#### Problems to work on
1. Please output the passage about the stars between "Also the threat" and "of the Swan.", inclusive, word for word.
2. Answer these about the passage about the stars:
(a) Which three stars form the sky triangle?
(b) How many years had the light of the nebula in Hercules traveled before reaching the viewer's sight?
(c) What year is given for "Witness"?

We read: “’Contemplating the heavens invites us to view our fears and failures in the light of God’s immensity [and that] this gift is today threatened’ by light pollution.”
Also the threat of non-analog, statistical, digitized/data-dump, and even AI pollution…
As a man of the family, the ex-Communist Whittaker Chambers guided his son to a hilltop free from the dulling haze of city lights. He encouraged his son to simply look up at the real stars and to see not only with the eyes, but through the eyes. In his words:
“What little I know of the stars I have passed on to my son over the years….We often stop to watch through the apple trees (Genesis!) the great sky triangle tipped by the evening stars: Vega in Lyra, Altair in Aquila and Deneb, burning in the constellation of the Swan.
“Sometimes, I draw my son’s eye to the constellation Hercules, especially to the great nebula dimly visible about the middle of the group. Now and again, I remind him that what we can just make out as a faint haze is another universe—the radiance of fifty thousand suns whose light had left its source thirty-four thousand years before it brushes the miracle of our straining sight.
“Those are the only statistics [!] that I shall ever trouble my son with….I want him to have a standard as simple as stepping into the dark and raising his eyes whereby to measure what he is and what he is not against the order of reality. I want him to see for himself upon the scale of the universes that God, the soul, faith, are not simple matters . . . .
“I want him to remember that God Who is a God of Love is also the God of a world that includes the atom bomb and virus, the minds that contrived and use or those that suffer them, and that the problem of good and evil is not more simple than the immensity of worlds.
“I want him to understand that evil is not something that can be condescended to, waved aside or smiled away, for it is not merely an uninvited guest, but lies coiled in foro interno [that is] at home with good within ourselves. Evil can only be fought. . . .I want him to know that it is his soul, and his soul alone, that makes it possible for him to bear, without dying of his own mortality, the faint light of Hercules’ fifty thousand suns” (Epilogue, “Witness,” 1952).

#### Material supplied
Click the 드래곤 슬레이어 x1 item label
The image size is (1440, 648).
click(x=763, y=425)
==
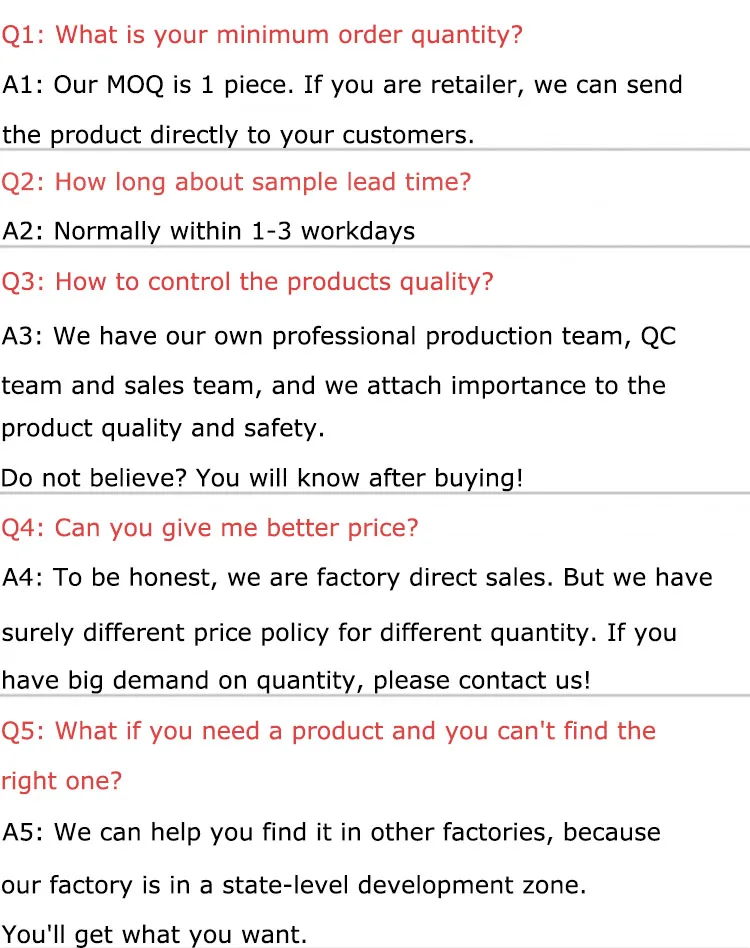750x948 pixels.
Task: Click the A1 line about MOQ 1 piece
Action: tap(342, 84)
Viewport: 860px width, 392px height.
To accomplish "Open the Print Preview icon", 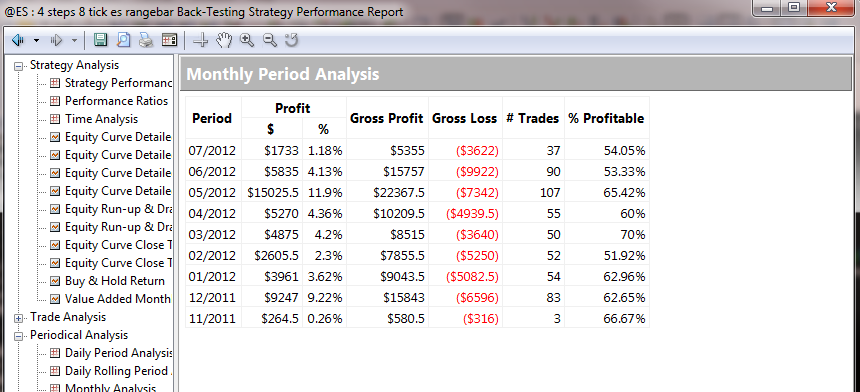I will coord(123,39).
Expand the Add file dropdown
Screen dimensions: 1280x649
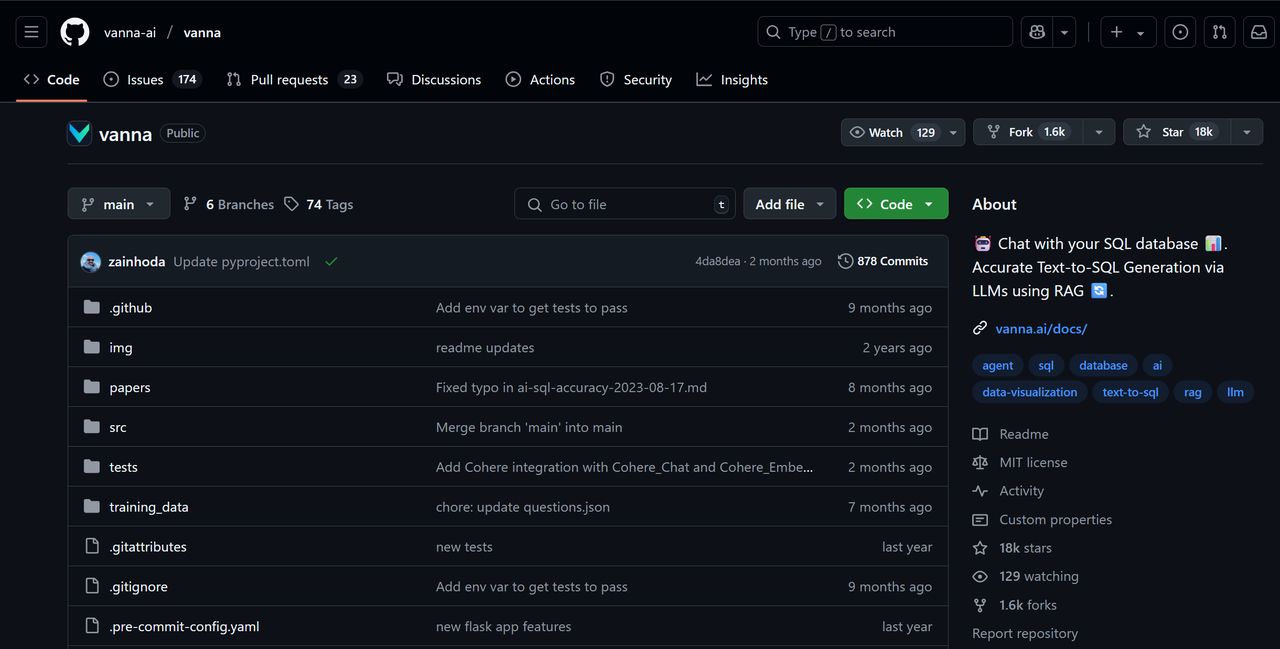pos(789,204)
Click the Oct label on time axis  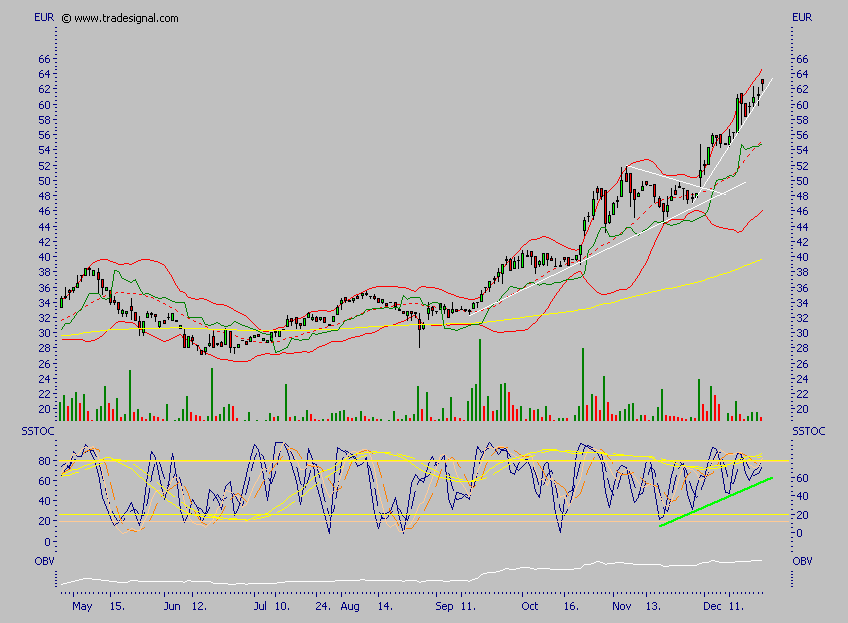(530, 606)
==
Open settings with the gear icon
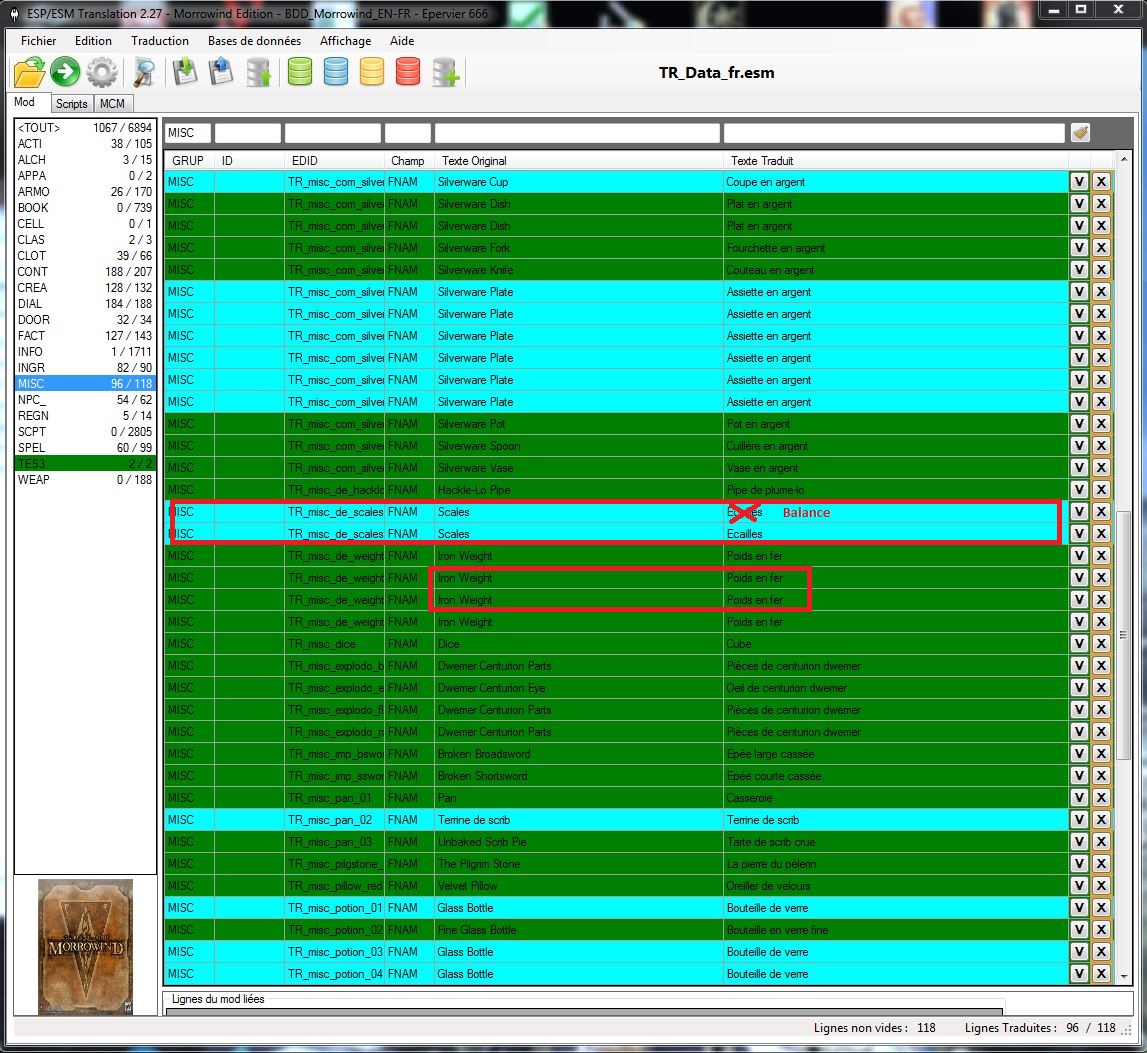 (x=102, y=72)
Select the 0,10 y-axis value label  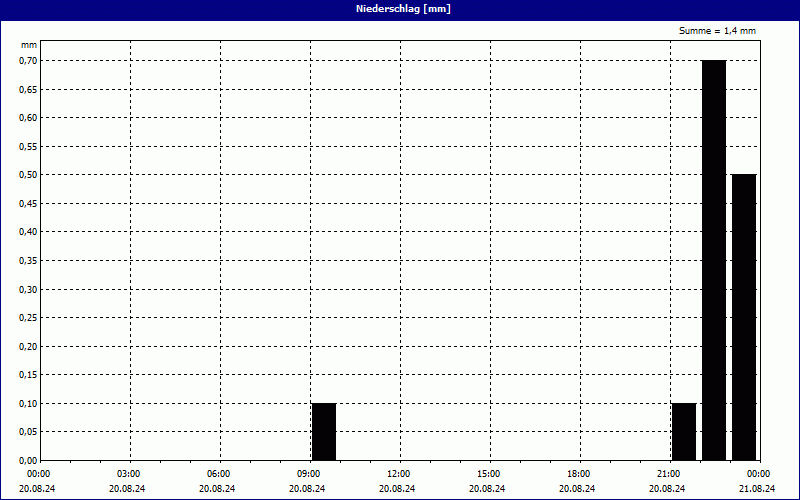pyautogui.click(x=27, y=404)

#### Task results
1.
Also the threat of non-analog, statistical, digitized/data-dump, and even AI pollution…
As a man of the family, the ex-Communist Whittaker Chambers guided his son to a hilltop free from the dulling haze of city lights. He encouraged his son to simply look up at the real stars and to see not only with the eyes, but through the eyes. In his words:
“What little I know of the stars I have passed on to my son over the years….We often stop to watch through the apple trees (Genesis!) the great sky triangle tipped by the evening stars: Vega in Lyra, Altair in Aquila and Deneb, burning in the constellation of the Swan.

2.
(a) Vega, Altair and Deneb
(b) Thirty-four thousand years
(c) 1952